By 4Q18, the BEAR Implant had been designed and Miach Orthopaedics made small clinical lots at Boston Children’s Hospital. The company was in the follow-up period in clinical trials. By mid-2020, Miach Orthopaedics submitted their De Novo application to FDA. Less than six months later, FDA granted the De Novo request for the BEAR Implant, resulting in marketing approval for the treatment of ACL tears, one of the most common knee injuries in the U.S. Miach Orthopaedics is the first company to receive a De Novo for an orthopedic sports medicine implant.

The BEAR Implant is the first medical technology to clinically demonstrate that it can restore the native ACL without having to replace or reconstruct it.

“This has been a long-time goal, because surgeons know that if you can restore the native anatomy, it’s better for the patient, it’s better for the knee kinetics, it’s better for the overall performance of the knee,” Shadan said. “Compared with autograft ACL reconstruction, the BEAR Implant showed faster recovery of muscle strength and higher patient satisfaction with regard to readiness to return to sports and Knee Injury and Osteoarthritis Outcome Score measures of pain and symptoms. We are not surprised, because it is less invasive than reconstruction, where they’re drilling bigger tunnels or holes. Ours are much smaller, and we’re not creating that second wound. It’s a much less intrusive procedure.”

Approximately 400,000 ACL injuries occur in the U.S. each year, and a large portion of patients do not ever regain full function of their knee. Miach Orthopaedics is continuing their research to determine if there is a long-term benefit that the BEAR Implant provides outside of ACL repair itself.

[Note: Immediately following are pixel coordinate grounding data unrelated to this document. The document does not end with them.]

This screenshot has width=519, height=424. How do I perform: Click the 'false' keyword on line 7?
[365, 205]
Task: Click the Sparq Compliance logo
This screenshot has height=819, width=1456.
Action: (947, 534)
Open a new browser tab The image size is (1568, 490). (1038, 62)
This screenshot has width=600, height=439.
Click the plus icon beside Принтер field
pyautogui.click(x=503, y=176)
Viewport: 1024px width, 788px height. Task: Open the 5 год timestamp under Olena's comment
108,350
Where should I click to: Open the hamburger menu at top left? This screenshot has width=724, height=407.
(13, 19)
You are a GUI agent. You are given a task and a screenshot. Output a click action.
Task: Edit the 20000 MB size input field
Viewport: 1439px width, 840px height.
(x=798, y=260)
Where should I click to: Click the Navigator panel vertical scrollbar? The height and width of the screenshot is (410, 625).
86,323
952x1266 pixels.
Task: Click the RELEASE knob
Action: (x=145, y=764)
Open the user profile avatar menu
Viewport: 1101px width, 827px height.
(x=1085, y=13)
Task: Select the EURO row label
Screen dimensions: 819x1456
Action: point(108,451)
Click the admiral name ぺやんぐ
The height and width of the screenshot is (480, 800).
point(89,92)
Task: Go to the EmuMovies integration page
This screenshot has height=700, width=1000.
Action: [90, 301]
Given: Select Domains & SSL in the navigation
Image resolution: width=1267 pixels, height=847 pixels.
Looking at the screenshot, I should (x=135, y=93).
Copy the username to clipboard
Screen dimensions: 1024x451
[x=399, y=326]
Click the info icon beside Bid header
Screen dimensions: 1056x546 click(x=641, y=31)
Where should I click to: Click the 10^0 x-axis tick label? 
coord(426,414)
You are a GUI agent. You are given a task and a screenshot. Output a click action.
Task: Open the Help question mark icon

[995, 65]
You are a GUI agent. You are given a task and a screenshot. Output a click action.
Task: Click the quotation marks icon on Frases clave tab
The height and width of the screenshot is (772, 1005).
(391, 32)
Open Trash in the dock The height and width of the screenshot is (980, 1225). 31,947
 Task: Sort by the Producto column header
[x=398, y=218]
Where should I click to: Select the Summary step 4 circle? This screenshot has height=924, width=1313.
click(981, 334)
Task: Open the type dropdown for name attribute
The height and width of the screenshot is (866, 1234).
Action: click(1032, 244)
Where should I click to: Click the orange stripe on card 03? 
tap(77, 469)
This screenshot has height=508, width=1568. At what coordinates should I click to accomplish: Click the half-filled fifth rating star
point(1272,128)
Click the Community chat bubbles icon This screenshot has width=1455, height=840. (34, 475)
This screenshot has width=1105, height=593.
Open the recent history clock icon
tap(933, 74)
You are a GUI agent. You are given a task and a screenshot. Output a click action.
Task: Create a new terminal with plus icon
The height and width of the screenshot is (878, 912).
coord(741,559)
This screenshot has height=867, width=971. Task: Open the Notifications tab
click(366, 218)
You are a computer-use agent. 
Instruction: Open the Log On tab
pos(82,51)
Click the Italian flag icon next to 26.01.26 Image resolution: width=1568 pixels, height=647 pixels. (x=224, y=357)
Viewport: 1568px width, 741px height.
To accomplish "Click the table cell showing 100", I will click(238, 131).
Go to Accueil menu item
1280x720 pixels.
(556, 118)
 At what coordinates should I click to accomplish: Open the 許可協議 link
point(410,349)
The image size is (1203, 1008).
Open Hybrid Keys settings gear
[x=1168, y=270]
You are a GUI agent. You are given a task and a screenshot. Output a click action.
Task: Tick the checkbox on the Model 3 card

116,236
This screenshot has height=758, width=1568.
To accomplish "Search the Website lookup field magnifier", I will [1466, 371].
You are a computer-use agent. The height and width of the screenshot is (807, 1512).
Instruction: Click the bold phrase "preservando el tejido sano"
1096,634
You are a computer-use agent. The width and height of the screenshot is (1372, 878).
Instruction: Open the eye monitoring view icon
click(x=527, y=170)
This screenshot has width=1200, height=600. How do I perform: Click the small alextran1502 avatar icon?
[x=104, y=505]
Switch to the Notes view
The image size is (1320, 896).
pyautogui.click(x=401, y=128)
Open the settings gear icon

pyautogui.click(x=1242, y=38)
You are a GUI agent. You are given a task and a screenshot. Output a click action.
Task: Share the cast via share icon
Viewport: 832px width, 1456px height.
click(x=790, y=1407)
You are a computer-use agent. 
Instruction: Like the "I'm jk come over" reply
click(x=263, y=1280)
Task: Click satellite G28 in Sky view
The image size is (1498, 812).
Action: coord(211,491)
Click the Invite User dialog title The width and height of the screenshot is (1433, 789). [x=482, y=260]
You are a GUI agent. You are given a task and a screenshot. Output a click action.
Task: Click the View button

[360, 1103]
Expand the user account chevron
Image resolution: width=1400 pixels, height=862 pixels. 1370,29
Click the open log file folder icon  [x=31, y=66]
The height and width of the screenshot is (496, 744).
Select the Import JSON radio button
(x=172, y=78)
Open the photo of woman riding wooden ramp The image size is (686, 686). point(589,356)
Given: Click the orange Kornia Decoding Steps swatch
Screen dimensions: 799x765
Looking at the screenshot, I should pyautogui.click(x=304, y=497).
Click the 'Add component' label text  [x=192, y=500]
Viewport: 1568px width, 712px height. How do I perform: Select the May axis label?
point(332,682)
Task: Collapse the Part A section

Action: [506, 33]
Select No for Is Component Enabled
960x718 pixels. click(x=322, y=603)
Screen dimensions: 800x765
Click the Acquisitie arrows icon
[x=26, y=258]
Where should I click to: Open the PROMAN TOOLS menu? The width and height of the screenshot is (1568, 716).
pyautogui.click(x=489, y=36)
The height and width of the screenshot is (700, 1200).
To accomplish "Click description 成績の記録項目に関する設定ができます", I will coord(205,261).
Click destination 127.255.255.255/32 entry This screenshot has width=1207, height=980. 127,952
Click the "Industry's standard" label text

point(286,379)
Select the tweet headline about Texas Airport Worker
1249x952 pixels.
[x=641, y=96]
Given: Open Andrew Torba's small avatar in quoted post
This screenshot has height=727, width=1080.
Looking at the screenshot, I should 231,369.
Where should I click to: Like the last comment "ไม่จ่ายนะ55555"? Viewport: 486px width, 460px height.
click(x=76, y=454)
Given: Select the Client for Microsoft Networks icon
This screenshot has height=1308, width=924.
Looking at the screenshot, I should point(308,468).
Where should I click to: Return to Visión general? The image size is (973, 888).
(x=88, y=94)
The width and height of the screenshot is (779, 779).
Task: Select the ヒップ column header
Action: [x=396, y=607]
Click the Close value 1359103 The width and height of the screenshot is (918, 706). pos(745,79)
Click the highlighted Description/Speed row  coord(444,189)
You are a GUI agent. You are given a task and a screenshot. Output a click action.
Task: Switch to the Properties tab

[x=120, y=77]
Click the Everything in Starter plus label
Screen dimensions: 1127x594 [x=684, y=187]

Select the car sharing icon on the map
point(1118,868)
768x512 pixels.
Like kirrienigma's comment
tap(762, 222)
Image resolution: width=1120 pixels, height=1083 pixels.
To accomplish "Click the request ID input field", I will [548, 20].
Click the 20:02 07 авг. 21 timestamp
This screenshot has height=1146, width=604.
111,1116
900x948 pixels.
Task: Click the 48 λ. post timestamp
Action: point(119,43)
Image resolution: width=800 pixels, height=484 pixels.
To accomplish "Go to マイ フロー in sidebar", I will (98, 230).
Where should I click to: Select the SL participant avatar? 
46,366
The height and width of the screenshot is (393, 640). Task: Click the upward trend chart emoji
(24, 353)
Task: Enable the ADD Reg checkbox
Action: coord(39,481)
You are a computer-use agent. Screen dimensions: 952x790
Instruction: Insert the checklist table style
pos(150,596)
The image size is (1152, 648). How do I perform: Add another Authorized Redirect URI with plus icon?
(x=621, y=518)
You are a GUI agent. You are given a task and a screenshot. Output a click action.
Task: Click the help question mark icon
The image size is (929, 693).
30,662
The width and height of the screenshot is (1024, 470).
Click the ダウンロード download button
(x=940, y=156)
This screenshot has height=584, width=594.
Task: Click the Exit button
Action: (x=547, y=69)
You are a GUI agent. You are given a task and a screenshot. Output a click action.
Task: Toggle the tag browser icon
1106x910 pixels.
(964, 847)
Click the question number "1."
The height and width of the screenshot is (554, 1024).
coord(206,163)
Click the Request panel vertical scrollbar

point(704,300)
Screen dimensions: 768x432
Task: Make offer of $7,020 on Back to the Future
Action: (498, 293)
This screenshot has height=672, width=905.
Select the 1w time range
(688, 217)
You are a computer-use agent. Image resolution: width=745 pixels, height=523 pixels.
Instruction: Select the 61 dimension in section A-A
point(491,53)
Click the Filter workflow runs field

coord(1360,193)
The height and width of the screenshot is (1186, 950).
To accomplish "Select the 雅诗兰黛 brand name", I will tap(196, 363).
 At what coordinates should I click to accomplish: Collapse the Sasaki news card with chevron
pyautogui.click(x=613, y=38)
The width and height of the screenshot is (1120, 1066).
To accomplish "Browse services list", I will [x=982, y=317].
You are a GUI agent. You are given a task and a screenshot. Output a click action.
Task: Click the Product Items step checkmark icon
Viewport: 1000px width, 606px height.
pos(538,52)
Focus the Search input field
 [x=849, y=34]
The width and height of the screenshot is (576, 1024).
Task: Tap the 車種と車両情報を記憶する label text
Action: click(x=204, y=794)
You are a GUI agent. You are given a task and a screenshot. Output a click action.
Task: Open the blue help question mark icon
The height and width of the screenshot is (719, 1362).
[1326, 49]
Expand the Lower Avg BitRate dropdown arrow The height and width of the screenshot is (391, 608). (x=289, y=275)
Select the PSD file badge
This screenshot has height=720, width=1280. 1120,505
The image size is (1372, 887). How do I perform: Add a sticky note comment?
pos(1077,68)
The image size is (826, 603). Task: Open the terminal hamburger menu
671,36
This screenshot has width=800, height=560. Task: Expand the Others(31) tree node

“There is a very high percentage of people who develop osteoarthritis (OA) after reconstruction, and the reasons for that aren’t fully understood,” Shadan said. “But we do believe that if the ACL isn’t restored to its native position and performance, that could lead to OA. So with all of our clinical studies, we are continuing to follow patients out to six and 10 years because in preclinical studies, we saw no OA developed in the animals with the BEAR Implant. But we did see it with the animals that weren’t treated with it.”

Currently, Miach Orthopaedics is monitoring the ongoing situation with the COVID-19 pandemic to determine the best time to launch. They plan on a limited market release in 2021 with orthopedic surgeons who have a high volume of ACL procedures, such as sports medicine surgeons, and those who are at the forefront of innovative technologies.

Since announcing the De Novo approval, Miach Orthopaedics has received enormous outreach from surgeons and patients.

“On a daily basis, we’re getting requests, which is a sign that there is pent up demand for technology that restores rather than reconstructs,” Shadan said. “There’s a lot of excitement out there. We believe it to be a platform technology that has applications in other anatomies. We’re going to focus on the ACL initially and create adoption with it for ACL, but we’ll be looking at other applications as well.”



Heather Tunstall is an ORTHOWORLD Contributing Editor.